TASK PROMPT:
Give back, exactly as written, the lines from the first line of the data below through the line with "You are a computer-use", and omit the pictures.

TASK MATERIAL:
↓
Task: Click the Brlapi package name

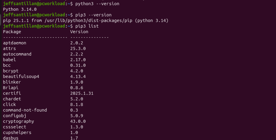Action: click(x=11, y=88)
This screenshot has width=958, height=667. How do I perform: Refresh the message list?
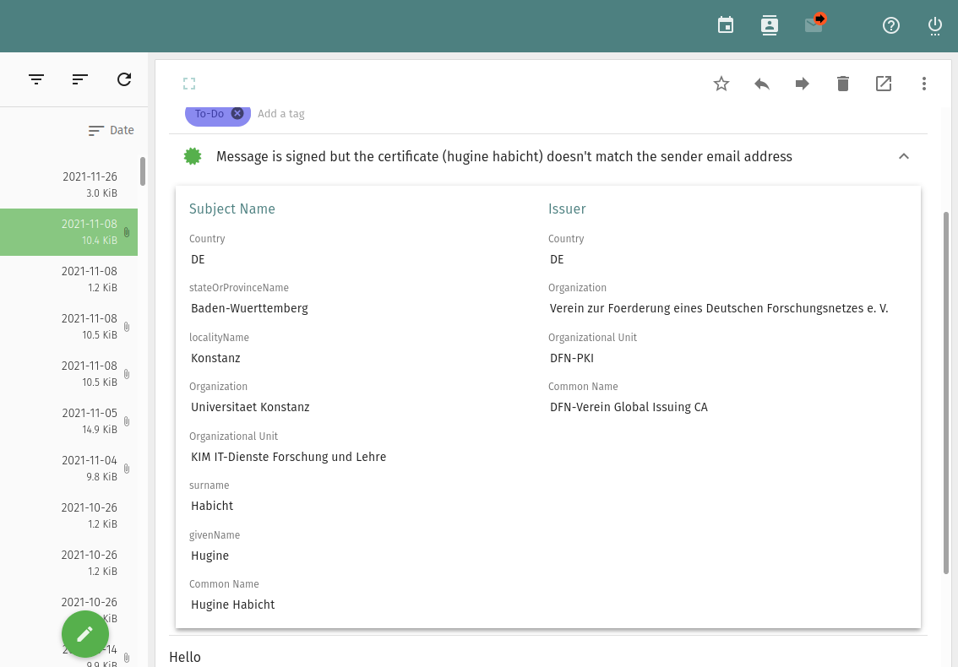pyautogui.click(x=124, y=79)
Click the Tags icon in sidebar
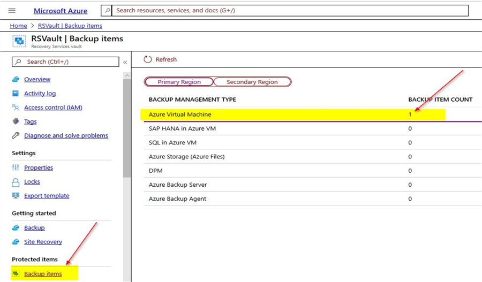 (x=16, y=121)
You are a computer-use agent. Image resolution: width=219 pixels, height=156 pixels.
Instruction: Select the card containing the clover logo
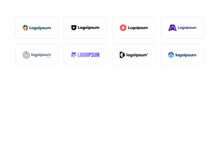(37, 28)
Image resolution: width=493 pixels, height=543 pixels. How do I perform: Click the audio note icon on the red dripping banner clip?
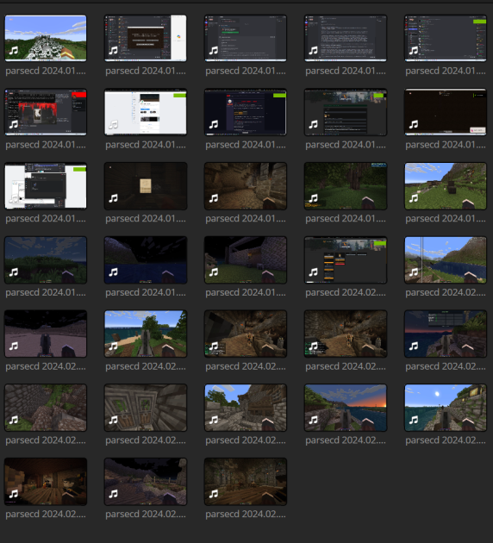[14, 124]
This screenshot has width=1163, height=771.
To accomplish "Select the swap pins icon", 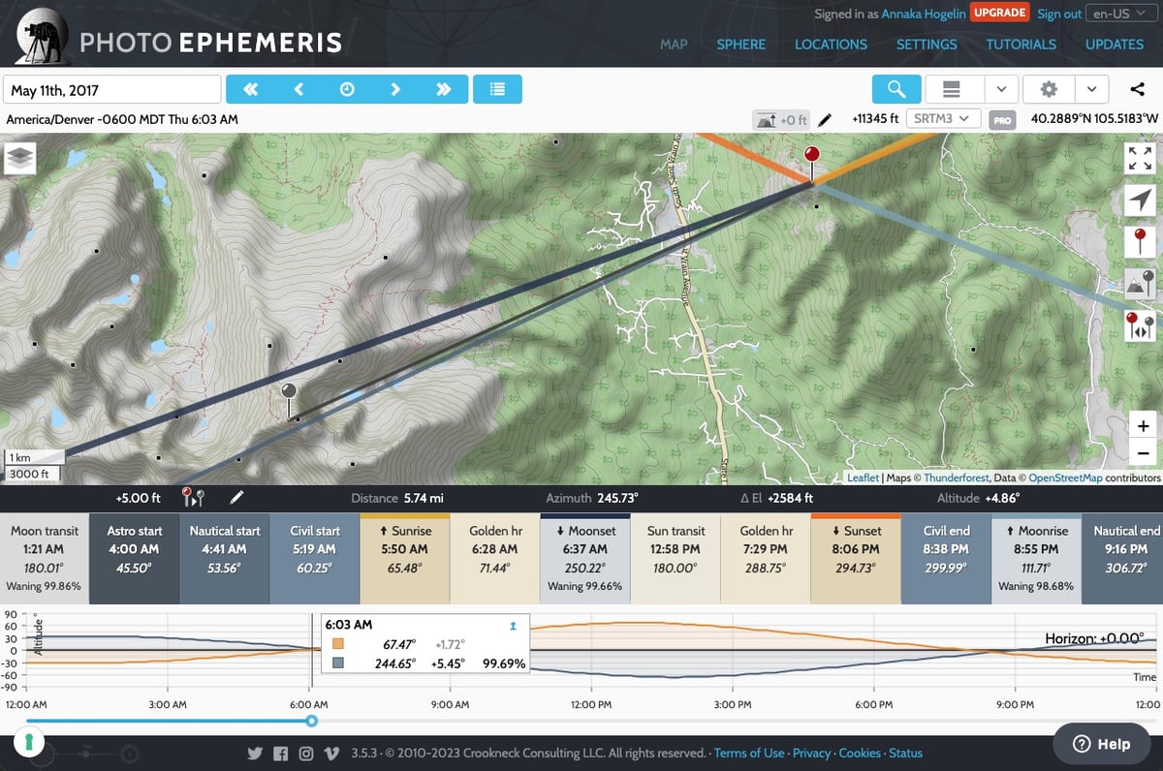I will pyautogui.click(x=1141, y=326).
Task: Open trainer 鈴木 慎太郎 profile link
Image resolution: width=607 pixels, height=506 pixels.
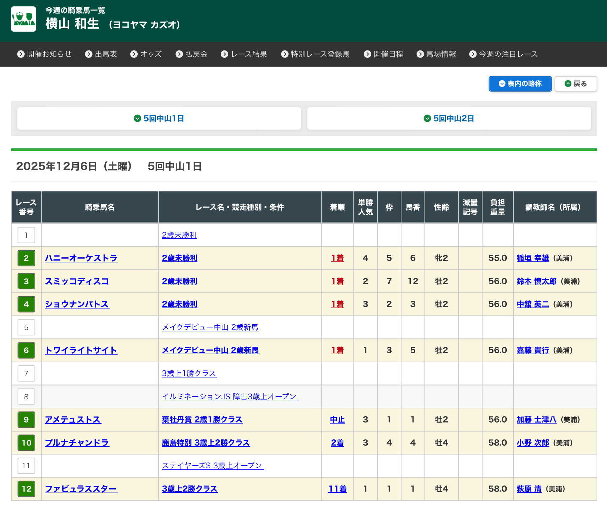Action: click(536, 281)
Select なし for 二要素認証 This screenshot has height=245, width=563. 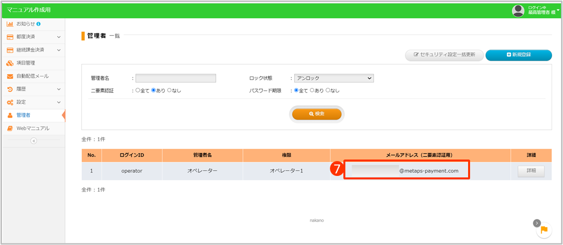click(169, 90)
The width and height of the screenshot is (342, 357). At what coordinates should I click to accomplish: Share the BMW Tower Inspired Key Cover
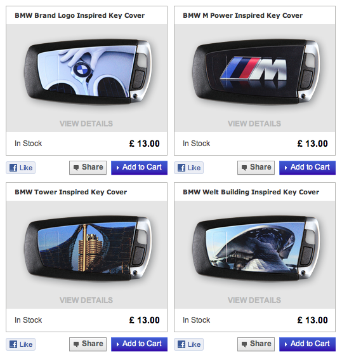click(88, 344)
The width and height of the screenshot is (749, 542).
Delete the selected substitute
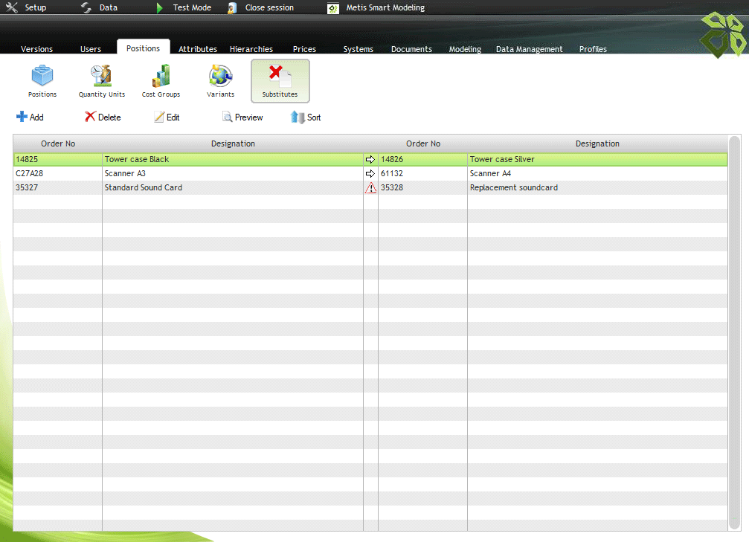(x=102, y=117)
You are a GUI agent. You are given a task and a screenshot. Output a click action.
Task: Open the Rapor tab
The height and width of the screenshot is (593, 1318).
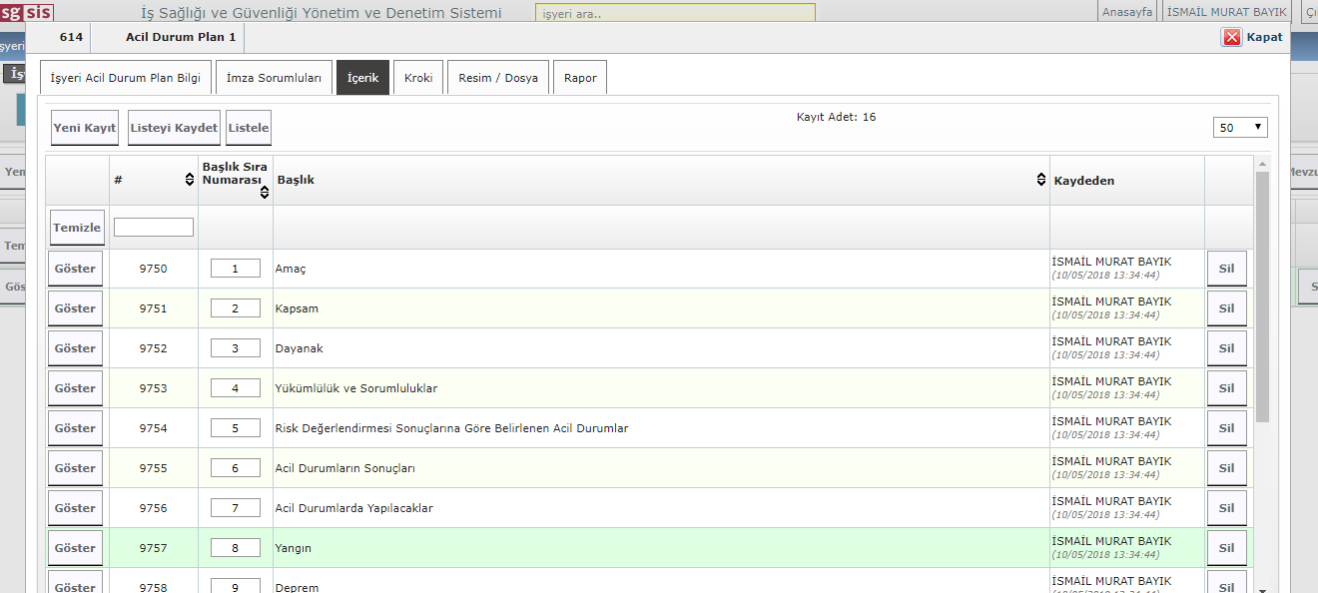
↑
OUTPUT FOR THIS EXERCISE:
Task: Click the Brlapi package name

Action: click(x=11, y=88)
This screenshot has width=958, height=667. How do I perform: Refresh the message list?
pyautogui.click(x=124, y=79)
Click the Tags icon in sidebar
 (x=16, y=121)
You are a computer-use agent. Image resolution: width=219 pixels, height=156 pixels.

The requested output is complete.